I think an entry on toucha/"tea tournament" might be interesting, but I'm not sure where to include it. Chris.n.richardson 10:45, 13 September 2006 (UTC)

I have now included some brief discussion in the History section about this.Tksb (talk) 01:17, 1 March 2009 (UTC)

introductory image[edit]

The image seems hardly a good representation of the topic, Japanese tea ceremony; the place where the lady in kimono is sitting seiza to make tea in the most simple chanoyu fashion is quite unique, and it seems better to this writer not to present this as the introductory image for this article.Tksb (talk) 03:39, 4 October 2008 (UTC)

The hardly representative image of Japanese tea ceremony (chanoyu) appears here and there in wikipedia articles about Japan. Since it is not representative of Japanese tea ceremony, I am taking the liberty of deleting it here.Tksb (talk) 11:14, 21 February 2009 (UTC)

I don't think the image is hardly representable. Why do you think the place is unique? It's simply an image of nodate/野点 and I find nothing wrong with it.This is one of Nodate images at the urasenke official site. As there's no other good image, I don't agree the removal of the image. Oda Mari (talk) 15:10, 21 February 2009 (UTC)

Nodate in the first place is not representative. The nodate (outdoors tea preparation) place where the lady sits obviously is at the foot of a building, where even nodate would hardly take place in any kind of representative nodate circumstance.
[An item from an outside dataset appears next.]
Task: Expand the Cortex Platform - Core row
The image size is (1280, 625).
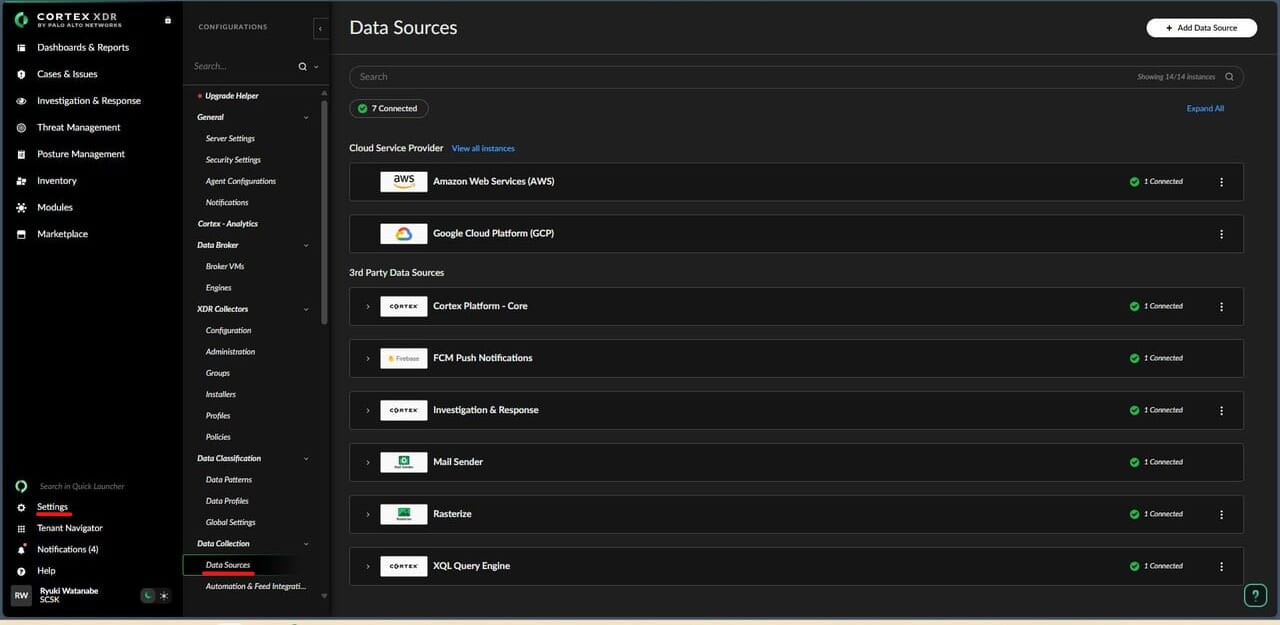Action: [368, 306]
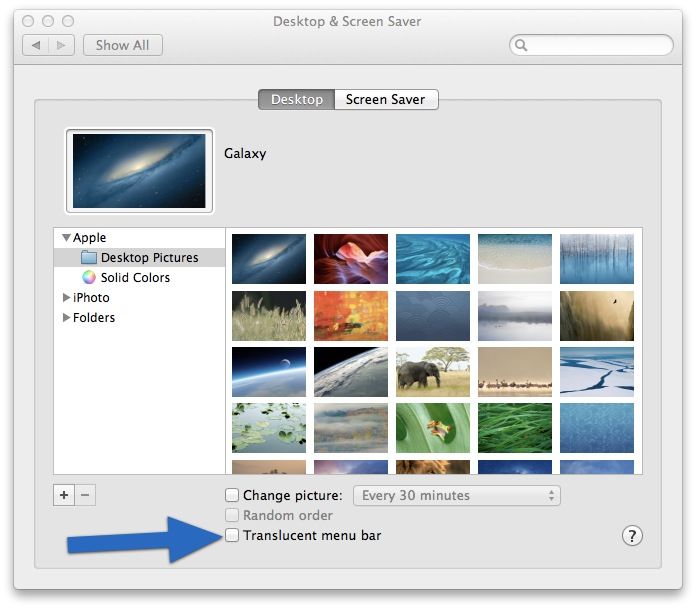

This, therefore, is NOT a GOOD image; and, in my opinion, placing it up front as a sort of representative image does not do justice to this whole article. Also, from where this image comes is something that I do not know, but at the least, it does not come from the urasenke official site. Tksb (talk) 04:28, 22 February 2009 (UTC)

As a Japanese editor, I still think there's nothing wrong with the image. According to the urasenke pages, they call these are nodate too. See the image at the right bottom and the image at the bottom. And as far as I know, there is no rule about the place where you have and have not to do nodate. But if you still think the image is inappropriate, I think you should find and upload a substitute. There are many images of Japanese tea ceremony at Flickr and you can use some like [1], [2], and [3]. So choose an available image you think the best for the article there. Regards. Oda Mari (talk) 05:44, 22 February 2009 (UTC)
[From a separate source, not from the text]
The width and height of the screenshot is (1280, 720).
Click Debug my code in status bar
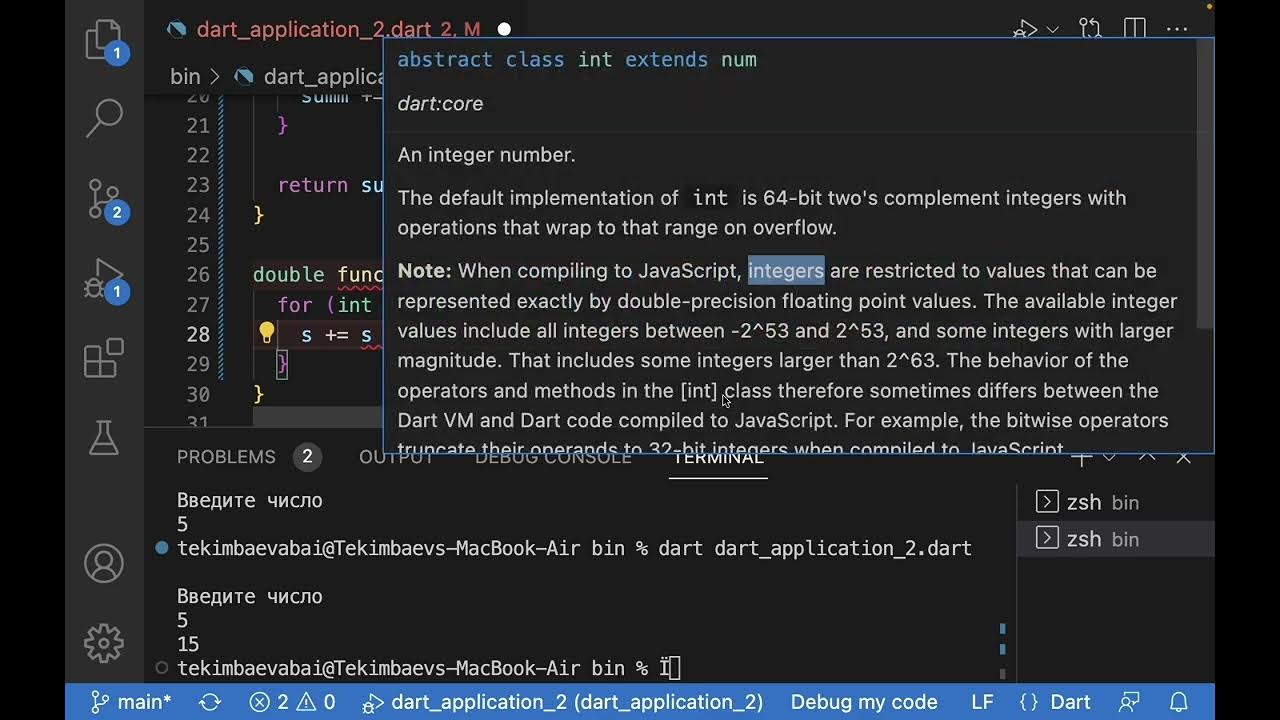pyautogui.click(x=864, y=702)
What we are looking for in an image placed at the head of an article, I believe, is something as least unique/strange as possible, so as to be a general representation of the theme of the article. The image that I took the liberty of removing shows a woman obviously sitting directly outside the "yukashita" (space underneath the floor) of some old temple or structure of the like (yes, describable as nodate, though certainly a queer place to sit and make tea), and using unique equipment. Sadly, none of the other suggested images are good, either. I am working on trying to procure a generally representative image that can be put up "for grabs" on the internet, and hopefully can come up with something soon. Meanwhile, until I can manage that, I have no intention of interferring if other experts believe tbat the deleted image is a "good image", or that it is better than nothing, and decide to put it up again.Tksb (talk) 14:33, 23 February 2009 (UTC)

If you really think it is better than nothing, please restore the image until you find a better image. Although I disagree with you, I won't restore it, respecting your good faith. What do you mean by yukashita in the image? If you mean the space under the veranda, I do not call or think the space as yukashita but call it ennoshita/縁の下. Yukashita is the space beyond the white wall. BTW, do you know there's a different version at Commons? [4] You can ask the uploader the information of the image. As for Flickr, it seems to me that there are some images we can use for tea-related articles like this. And how about this? Hope you find a better image soon. Oda Mari (talk) 07:16, 24 February 2009 (UTC)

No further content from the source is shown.